## Extract to read
Content starts

Even so, the idea of a "missile truck' is germane to the problem of numerical disadvantage, assuming whatever targeting system is used can be made to work well. The development of advanced UAVs, if they can be made to work well, is obviously preferable to selling fighters to Taiwan in at least one aspect - fewer Taiwanese pilots get to die. After all, the job of the soldier is not to die for his country, but to make the other bastard die for his.
NCCU is no more staunchly pro-KMT than any other public university in Taiwan.
NCCU is no more staunchly pro-KMT than any other public university in Taiwan.
My comment stands. Perhaps you should review some history here, Nathan.
Michael
Michael, I think you are a bit off the mark re NCCU and xFuture. Election prediction is only small fraction of what xF does and I really really doubt this investigation has anything to do with that, piece you link to talks about something else. I had chance to get to know few experts from Election Studies Centre (they cooperate with xF on the election prediction) and I can say they are professionals in the first place, unlike other teachers, don't really let their political preferences slip into their lectures. Mind you, they are the same people who work on that survey on identity and unification we all use.
Michal
don't really let their political preferences slip into their lectures
...we all know what their preferences are. Whether or not they let them slip into their lectures is immaterial to which side in the great game they support. This is the world that so many profs at that university have struggled to build, Michal. Let them eat its shit for a while.
Mind you, they are the same people who work on that survey on identity and unification we all use.
You use.

Content ends

## Required actions
1. What does the Taiwan comment thread say is obviously preferable to selling fighters to Taiwan in at least one aspect?
2. Output the passage of the Taiwan comment thread that opens with the words containing "Even so, the" and closes with "history here, Nathan.".
3. Pick up the Taiwan comment thread after its last line and keep it going.

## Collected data
Content starts

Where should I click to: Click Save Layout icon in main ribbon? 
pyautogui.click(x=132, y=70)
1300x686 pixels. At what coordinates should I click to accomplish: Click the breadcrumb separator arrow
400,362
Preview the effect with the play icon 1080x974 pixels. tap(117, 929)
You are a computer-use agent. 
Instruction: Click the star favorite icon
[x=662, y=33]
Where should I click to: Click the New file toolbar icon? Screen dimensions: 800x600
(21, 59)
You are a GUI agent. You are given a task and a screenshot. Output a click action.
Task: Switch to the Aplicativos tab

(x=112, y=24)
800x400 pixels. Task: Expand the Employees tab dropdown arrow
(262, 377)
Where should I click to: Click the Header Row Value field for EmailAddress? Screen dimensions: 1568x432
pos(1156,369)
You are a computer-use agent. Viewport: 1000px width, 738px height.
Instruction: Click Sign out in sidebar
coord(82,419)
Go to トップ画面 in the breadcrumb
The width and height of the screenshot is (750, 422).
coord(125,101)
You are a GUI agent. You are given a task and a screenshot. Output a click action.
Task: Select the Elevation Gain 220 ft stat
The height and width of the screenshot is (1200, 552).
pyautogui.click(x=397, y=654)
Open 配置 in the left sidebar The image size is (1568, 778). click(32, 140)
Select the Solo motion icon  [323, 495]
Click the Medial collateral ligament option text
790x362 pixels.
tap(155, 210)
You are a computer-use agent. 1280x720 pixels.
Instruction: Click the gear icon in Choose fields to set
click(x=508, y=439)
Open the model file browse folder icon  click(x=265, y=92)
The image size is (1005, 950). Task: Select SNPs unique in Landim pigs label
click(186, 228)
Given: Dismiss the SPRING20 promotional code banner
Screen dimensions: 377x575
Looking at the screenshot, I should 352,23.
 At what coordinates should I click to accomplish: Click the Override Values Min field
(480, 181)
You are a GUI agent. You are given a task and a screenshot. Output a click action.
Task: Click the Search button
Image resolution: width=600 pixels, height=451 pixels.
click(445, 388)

Content ends

## Activity answers
1. The development of advanced UAVs, if they can be made to work well.

2.
Even so, the idea of a "missile truck' is germane to the problem of numerical disadvantage, assuming whatever targeting system is used can be made to work well. The development of advanced UAVs, if they can be made to work well, is obviously preferable to selling fighters to Taiwan in at least one aspect - fewer Taiwanese pilots get to die. After all, the job of the soldier is not to die for his country, but to make the other bastard die for his.
NCCU is no more staunchly pro-KMT than any other public university in Taiwan.
NCCU is no more staunchly pro-KMT than any other public university in Taiwan.
My comment stands. Perhaps you should review some history here, Nathan.

3.
Michael
BTW, here is what the article said:
Tung Chen-yuan (童振源), a professor at National Chengchi University’s Graduate Institute of Development Studies and director of the university’s Center for Prediction Markets, said that while he could not pinpoint the kind of political factors that might be lurking behind the incident without further evidence, “since the Web site has been in commercial operation for at least four years, we cannot help but suspect it had to do with the year-end nine-in-one elections.”
So yes, according to these people, the police raid was aimed at suppressing them, or so they broadly hinted.
Michael
If America sells planes to Taiwan, how long will it be before China has a chance to inspect and reverse engineer?
How many retired ROC generals have gone to China? How pro-China is the current elected president?
Perhaps rather than selling Taiwan technologically advanced weapons we should be selling them boatloads of small arms and giving them lessons we learned about IEDs during the wars in Iraq and Afghanistan so Taiwan will be able to defend herself if she really wants to without turning over our latest and greatest inventions to China.
@Readin
Yes but Taiwan is nothing like say, Israel. You are talking about a people with an insular, "Hello Kitty" culture and next to no experience of handling firearms in a context of strict competency.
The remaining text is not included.